Texas executes Dallas man for killing wife and 6-year-old daughter

HUNTSVILL. A Texas prisoner convicted of stabbing his ex-wife and drowning his 6-year-old daughter in a bathtub almost 14 years ago in Dallas was executed Tuesday.

Gary Green, 51, received a lethal injection at the Huntsville State Penitentiary. He was convicted for the September 2009 deaths of 32-year-old Lovette Armstead and his daughter Jazmine Montgomery at their Oak Cliff home. Green’s lawyers filed no appeals to stop the execution.

Ray Montgomery, the father of the jazz, recently said he does not support Greene’s execution, but sees the justice system in action.

“This is justice for the way my daughter was tortured. This is justice for the way Lovett was killed,” Montgomery, 43, said.

In previous appeals, Green’s lawyers have said he is mentally handicapped and suffers from a lifelong mental health problem.

“These devaluations probably led to [Green] failing to form the intent necessary to commit murder,” Greene’s lawyers wrote in 2018.

These appeals were rejected by the U.S. Supreme Court and lower appellate courts.

The High Court banned the death penalty for the mentally handicapped, but not for people with serious mental illness.

Authorities said Green committed the murders after Armstead attempted to have their marriage annulled. On the day of the murders, Armstead wrote two letters to Green telling him that although she loved him, she should “do what is best for me”. In her own letter, which was angry and incoherent, Green expressed her belief that Armstead and her children were involved in a plot against him.

“You asked for a monster, here it is, the monster you made for me. … Five lives will be taken today, I am the fifth,” Green wrote.

Armstead received more than two dozen stab wounds, and Greene drowned the jazzmen in the house’s bathtub.

Authorities said Green also intended to kill Armstead’s other two sons, 9-year-old Jerrett and 12-year-old Jerome. Green stabbed Jerret, but both boys survived.

“Said [Green] because we’re too young to die and we won’t tell anyone,” Jarrett told jurors, testifying about how he convinced Green to spare their lives.

Josh Healy, one of the Dallas County District Attorney’s attorneys who convicted Greene, said the boys were incredibly brave.

Green “was an angry boy. It was one of the worst cases he’s ever been involved in,” said Healy, who is now a lawyer in Dallas.

Montgomery said he still has a close relationship with Armstead’s two sons. He said that they both lead productive lives and that Jerome Armstead has a jazz-like daughter.

“I think they’re still in a lot of pain,” said Montgomery, a special education English teacher.

In recent years, Montgomery and Jerome Armstead have attended domestic violence seminars.

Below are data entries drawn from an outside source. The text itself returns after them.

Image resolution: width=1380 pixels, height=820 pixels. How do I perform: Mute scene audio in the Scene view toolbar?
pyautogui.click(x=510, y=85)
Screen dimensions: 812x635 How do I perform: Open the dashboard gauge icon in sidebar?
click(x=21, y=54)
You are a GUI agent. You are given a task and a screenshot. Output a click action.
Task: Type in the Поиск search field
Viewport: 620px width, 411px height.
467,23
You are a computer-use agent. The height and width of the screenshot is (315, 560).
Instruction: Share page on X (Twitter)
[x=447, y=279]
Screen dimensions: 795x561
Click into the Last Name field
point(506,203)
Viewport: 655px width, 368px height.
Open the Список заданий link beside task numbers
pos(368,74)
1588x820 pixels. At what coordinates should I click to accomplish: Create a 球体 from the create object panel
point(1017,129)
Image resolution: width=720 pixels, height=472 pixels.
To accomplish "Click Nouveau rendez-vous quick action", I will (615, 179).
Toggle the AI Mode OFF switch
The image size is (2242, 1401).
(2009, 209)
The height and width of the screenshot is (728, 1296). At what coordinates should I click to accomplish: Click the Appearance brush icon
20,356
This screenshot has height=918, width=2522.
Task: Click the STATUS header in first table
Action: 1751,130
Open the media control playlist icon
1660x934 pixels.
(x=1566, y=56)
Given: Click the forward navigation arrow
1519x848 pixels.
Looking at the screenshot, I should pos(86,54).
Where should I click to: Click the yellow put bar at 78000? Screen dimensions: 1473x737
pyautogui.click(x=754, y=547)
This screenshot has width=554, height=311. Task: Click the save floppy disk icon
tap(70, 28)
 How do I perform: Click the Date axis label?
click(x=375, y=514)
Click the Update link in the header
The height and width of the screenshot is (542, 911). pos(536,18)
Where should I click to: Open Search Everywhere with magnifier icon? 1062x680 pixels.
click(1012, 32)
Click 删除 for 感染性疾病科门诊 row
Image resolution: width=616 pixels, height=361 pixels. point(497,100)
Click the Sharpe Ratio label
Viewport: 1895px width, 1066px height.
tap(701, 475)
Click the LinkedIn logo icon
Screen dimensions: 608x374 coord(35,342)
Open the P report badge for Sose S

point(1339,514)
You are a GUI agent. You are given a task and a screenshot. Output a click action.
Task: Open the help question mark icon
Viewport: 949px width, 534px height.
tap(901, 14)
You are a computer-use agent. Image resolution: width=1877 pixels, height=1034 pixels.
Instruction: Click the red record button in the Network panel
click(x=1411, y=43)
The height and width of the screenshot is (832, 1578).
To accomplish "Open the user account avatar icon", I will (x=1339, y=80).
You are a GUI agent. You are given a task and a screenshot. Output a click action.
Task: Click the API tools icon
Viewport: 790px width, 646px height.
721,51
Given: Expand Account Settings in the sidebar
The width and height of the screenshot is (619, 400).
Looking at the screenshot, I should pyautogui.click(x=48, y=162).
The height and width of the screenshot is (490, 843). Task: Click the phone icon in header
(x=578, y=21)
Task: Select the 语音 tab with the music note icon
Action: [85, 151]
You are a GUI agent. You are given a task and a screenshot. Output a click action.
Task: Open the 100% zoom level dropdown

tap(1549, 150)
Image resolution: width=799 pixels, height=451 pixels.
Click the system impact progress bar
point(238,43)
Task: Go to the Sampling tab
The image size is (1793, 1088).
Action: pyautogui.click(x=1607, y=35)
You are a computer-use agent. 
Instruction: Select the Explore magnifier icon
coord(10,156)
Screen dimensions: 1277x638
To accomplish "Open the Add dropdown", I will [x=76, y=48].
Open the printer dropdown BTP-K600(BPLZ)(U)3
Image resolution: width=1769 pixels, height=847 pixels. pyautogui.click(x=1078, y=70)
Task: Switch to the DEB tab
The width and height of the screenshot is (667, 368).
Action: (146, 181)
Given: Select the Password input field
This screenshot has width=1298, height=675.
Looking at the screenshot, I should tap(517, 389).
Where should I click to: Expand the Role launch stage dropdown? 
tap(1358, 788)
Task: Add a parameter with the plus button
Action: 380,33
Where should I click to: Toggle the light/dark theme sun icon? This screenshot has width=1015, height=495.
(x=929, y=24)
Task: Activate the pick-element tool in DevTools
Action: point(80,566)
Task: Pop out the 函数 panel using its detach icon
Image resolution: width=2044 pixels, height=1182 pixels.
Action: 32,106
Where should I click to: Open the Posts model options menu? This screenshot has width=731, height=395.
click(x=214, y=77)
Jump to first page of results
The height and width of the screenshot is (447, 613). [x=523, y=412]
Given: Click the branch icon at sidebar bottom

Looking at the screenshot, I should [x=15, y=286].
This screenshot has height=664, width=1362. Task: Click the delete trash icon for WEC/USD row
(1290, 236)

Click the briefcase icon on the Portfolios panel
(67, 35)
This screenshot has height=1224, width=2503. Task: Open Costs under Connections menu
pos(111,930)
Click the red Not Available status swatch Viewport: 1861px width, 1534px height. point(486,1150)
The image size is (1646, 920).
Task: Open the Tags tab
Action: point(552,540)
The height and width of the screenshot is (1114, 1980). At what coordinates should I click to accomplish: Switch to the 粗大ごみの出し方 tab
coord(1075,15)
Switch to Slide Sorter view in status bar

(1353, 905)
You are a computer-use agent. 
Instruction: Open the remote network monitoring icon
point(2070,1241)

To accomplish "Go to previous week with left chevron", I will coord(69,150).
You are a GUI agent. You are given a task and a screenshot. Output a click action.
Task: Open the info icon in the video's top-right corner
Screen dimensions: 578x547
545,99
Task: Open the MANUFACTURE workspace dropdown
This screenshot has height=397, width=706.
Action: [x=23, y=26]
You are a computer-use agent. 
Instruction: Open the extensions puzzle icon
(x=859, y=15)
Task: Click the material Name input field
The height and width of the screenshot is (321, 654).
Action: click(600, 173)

Montgomery said he was trying to help other people recognize the signs of domestic violence, signs he didn’t see before Lovett Armstead and her daughter were killed.

“Just being able to come out and help and spread the word was kind of therapy for me,” Montgomery said.

Montgomery, who is a deacon at his church in Dallas, said he continues to live like his daughter is still here, even throwing parties for her every birthday. He also planned a graduation party for her, including a parade at her grave and a barbecue in the backyard with her family.

“It was my way of dealing with it, to make her feel like she was still there. I once prayed at her grave and told her that I would never let her name die,” Montgomery said.

Green’s execution was the first of two scheduled in Texas this week. Another prisoner, Arthur Brown Jr., will be executed on Thursday.

Greene became the fourth prisoner in Texas and the eighth in the United States to be executed this year.

He was one of six Texas death row inmates involved in a lawsuit aimed at preventing the state’s prison system from using expired and dangerous drugs for executions. Although an Austin civil court judge tentatively agreed to the claims, four prisoners, including Green, were executed this year.